Work request >>
From the data below, return each line in which the string "header" is found.

┄┄┄┄┄┄

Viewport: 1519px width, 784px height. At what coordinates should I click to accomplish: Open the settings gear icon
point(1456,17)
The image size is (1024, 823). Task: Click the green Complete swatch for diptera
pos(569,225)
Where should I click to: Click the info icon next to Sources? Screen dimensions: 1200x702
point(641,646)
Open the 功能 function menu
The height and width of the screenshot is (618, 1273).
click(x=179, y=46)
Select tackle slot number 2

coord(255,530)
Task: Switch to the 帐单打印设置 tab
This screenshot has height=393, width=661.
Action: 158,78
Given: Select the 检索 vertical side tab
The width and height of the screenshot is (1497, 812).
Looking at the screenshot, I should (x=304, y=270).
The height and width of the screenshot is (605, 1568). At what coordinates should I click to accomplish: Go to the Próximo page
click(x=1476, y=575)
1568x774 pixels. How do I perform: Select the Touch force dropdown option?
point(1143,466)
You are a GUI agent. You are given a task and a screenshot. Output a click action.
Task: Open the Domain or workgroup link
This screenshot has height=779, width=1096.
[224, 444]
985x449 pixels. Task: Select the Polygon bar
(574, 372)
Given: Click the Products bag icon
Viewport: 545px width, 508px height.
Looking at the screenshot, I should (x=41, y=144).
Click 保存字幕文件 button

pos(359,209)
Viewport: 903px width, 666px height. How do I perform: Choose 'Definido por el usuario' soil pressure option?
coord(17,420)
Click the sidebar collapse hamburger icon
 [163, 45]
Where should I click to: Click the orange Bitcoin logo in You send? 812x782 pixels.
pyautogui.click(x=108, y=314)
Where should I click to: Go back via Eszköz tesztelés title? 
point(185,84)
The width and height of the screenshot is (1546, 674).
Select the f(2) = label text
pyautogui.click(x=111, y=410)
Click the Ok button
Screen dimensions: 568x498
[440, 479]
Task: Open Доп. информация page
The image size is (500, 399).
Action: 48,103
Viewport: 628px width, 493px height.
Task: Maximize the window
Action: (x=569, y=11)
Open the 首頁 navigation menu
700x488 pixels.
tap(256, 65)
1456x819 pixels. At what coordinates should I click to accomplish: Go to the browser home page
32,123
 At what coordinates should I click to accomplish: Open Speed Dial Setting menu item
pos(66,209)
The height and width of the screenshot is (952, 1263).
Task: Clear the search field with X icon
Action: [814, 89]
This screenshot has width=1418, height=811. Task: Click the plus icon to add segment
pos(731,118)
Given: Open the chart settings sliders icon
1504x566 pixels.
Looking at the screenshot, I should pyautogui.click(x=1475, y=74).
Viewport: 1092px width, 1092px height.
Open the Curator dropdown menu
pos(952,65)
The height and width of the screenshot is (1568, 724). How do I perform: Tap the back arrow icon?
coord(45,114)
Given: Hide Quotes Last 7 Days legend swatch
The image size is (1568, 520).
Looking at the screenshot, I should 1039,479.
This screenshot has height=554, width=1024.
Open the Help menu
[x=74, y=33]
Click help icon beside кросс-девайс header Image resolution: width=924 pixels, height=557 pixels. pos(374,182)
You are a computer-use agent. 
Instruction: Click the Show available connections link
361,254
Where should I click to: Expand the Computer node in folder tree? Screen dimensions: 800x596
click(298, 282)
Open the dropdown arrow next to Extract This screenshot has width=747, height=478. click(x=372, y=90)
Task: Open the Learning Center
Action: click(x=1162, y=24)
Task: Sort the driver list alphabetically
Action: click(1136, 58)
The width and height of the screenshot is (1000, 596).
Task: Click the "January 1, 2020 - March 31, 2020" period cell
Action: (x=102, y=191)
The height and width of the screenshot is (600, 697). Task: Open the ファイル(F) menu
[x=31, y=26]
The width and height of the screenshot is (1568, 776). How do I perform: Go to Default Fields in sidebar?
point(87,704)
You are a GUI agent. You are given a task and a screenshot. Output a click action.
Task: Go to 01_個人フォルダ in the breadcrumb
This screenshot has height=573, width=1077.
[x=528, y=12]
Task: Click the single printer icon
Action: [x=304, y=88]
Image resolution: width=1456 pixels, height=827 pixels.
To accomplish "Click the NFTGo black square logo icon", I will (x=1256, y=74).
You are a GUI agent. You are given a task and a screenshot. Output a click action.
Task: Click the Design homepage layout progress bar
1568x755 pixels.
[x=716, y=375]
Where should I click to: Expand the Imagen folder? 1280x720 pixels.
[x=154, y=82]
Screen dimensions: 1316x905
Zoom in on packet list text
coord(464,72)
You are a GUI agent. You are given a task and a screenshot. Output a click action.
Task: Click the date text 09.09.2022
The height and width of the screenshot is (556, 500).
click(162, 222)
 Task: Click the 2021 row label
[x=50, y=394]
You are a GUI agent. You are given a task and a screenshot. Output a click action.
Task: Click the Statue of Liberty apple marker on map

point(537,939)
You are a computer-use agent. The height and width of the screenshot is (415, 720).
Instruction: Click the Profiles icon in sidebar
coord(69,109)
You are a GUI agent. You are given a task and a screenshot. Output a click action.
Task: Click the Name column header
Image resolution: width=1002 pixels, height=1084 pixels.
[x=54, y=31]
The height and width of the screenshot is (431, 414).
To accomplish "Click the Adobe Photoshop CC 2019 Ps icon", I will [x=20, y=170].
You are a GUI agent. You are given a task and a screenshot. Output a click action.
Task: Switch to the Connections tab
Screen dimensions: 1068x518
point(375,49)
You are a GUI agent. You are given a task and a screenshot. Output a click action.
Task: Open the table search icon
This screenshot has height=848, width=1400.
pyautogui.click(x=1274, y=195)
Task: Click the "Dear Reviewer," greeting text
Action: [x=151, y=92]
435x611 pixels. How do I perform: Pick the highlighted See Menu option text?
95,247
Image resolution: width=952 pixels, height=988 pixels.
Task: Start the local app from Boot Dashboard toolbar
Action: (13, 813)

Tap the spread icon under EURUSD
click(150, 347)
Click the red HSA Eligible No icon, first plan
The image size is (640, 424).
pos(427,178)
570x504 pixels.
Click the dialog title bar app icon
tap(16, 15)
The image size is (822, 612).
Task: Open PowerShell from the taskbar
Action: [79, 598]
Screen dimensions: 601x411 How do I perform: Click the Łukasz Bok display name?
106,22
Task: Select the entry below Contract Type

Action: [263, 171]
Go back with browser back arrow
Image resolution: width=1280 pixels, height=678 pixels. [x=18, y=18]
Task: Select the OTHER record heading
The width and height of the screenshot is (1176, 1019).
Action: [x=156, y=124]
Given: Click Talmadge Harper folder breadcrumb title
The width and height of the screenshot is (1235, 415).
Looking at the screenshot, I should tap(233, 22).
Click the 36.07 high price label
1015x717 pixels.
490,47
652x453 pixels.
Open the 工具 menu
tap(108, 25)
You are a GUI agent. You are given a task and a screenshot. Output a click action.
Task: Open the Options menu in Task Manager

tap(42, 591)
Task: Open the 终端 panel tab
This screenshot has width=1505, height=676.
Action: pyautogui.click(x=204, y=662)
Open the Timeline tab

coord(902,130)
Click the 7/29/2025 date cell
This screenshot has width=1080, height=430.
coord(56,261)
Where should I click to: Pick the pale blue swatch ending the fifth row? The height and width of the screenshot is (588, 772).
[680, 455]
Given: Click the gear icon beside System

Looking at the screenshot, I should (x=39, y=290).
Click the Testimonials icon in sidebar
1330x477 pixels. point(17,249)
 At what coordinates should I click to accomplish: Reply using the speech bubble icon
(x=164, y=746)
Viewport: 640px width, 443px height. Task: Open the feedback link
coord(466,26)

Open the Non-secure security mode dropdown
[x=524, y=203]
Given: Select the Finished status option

┄┄┄┄┄┄

Answer for this exercise >>
Click help icon beside кросс-девайс header Image resolution: width=924 pixels, height=557 pixels. pos(374,182)
Task: Click the Name column header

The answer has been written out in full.